§ WHAT TO PRODUCE: Print the whole listing again exactly as it stands, leaving out any images.

§ PROVIDED DATA:
▼
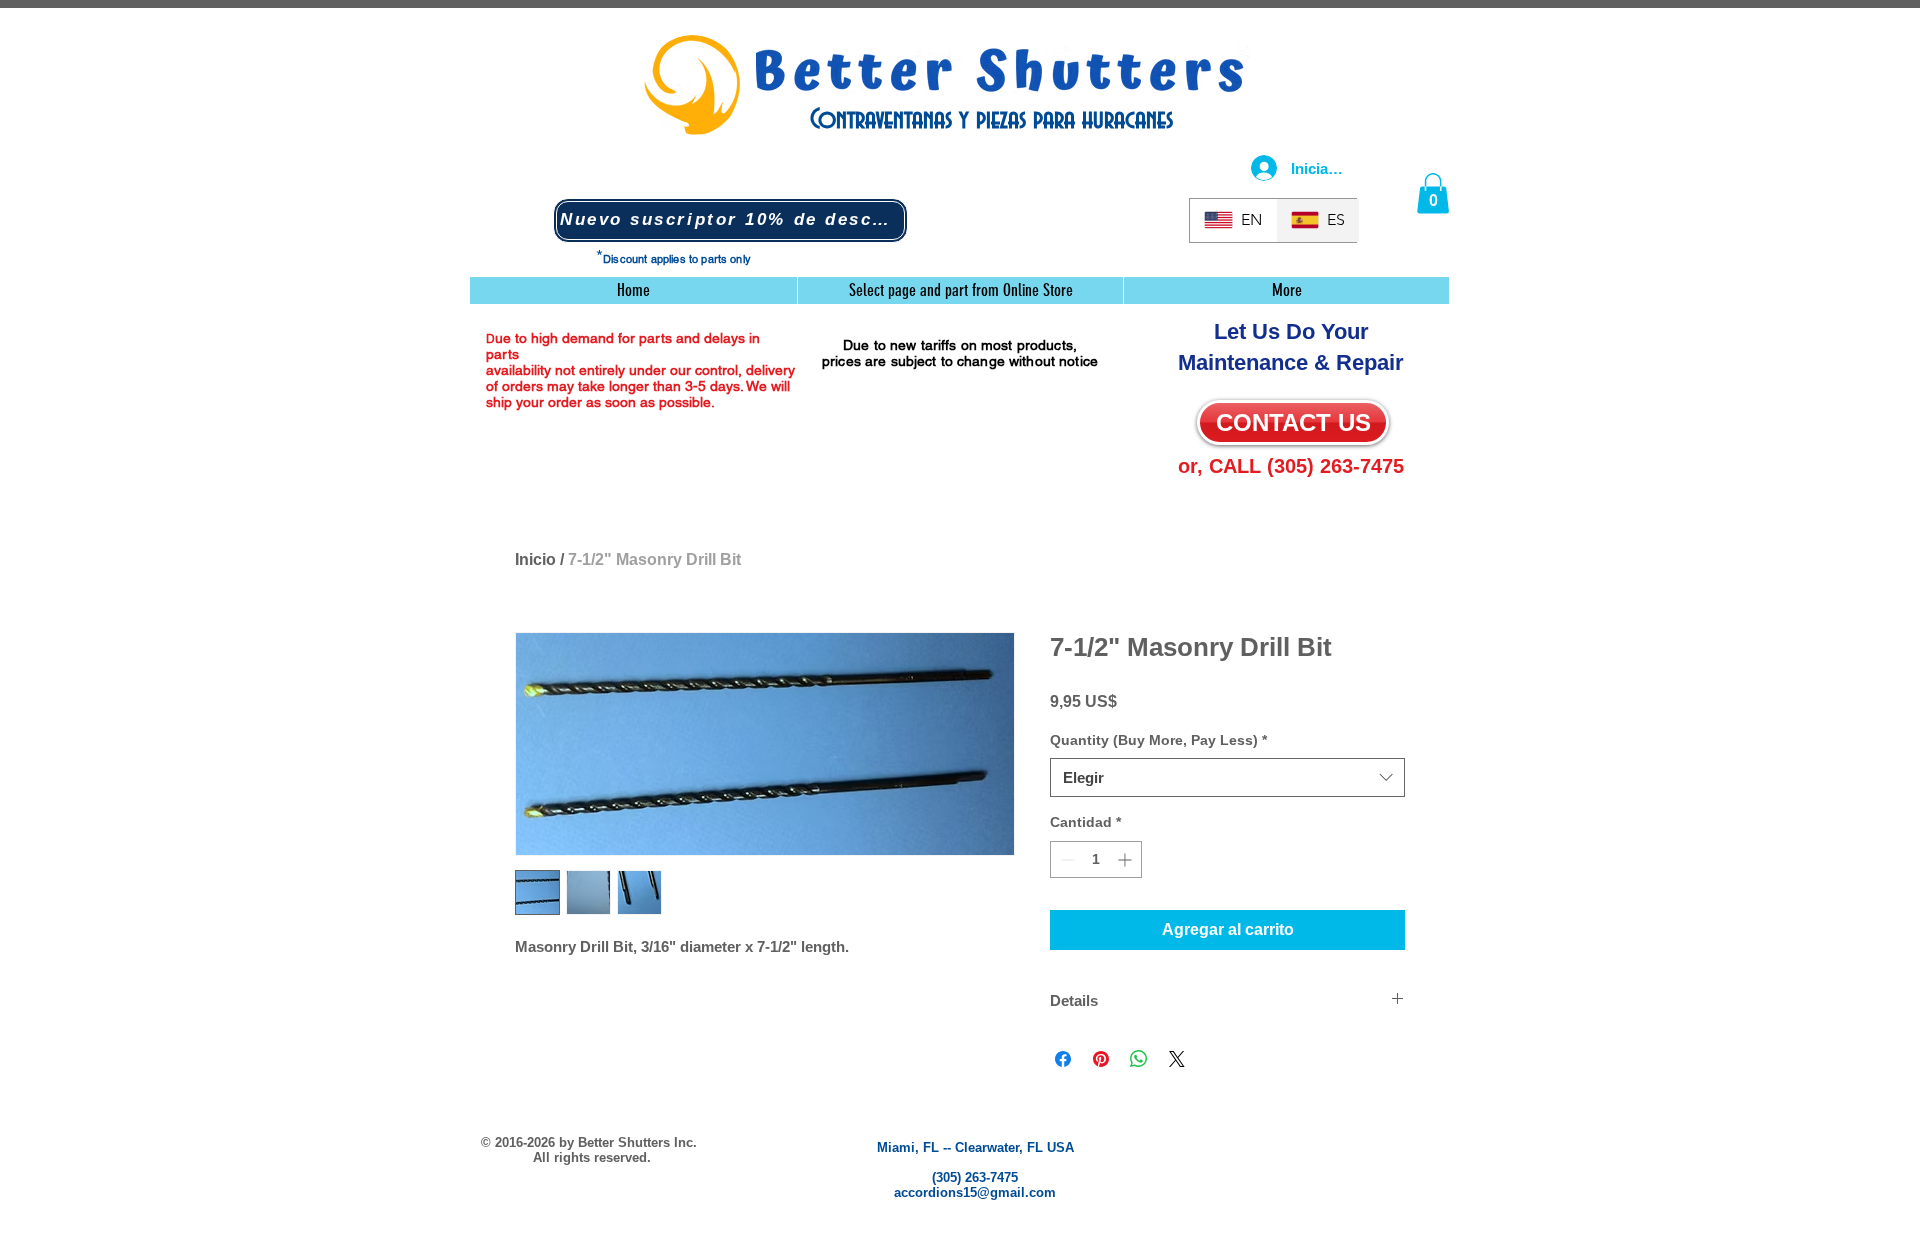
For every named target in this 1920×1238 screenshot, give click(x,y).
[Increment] (1126, 859)
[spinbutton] (1096, 859)
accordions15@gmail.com (975, 1192)
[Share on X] (1177, 1059)
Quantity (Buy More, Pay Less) (1158, 740)
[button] (730, 220)
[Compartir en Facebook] (1063, 1059)
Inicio (535, 559)
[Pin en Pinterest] (1101, 1059)
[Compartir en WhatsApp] (1139, 1059)
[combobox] (1227, 777)
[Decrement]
▲
§ RESPONSE TO THE EXERCISE:
For every named target in this 1920×1238 screenshot, give click(x,y).
[Increment] (1126, 859)
[spinbutton] (1096, 859)
accordions15@gmail.com (975, 1192)
[Share on X] (1177, 1059)
Quantity (Buy More, Pay Less) (1158, 740)
[button] (730, 220)
[Compartir en Facebook] (1063, 1059)
Inicio (535, 559)
[Pin en Pinterest] (1101, 1059)
[Compartir en WhatsApp] (1139, 1059)
[combobox] (1227, 777)
[Decrement]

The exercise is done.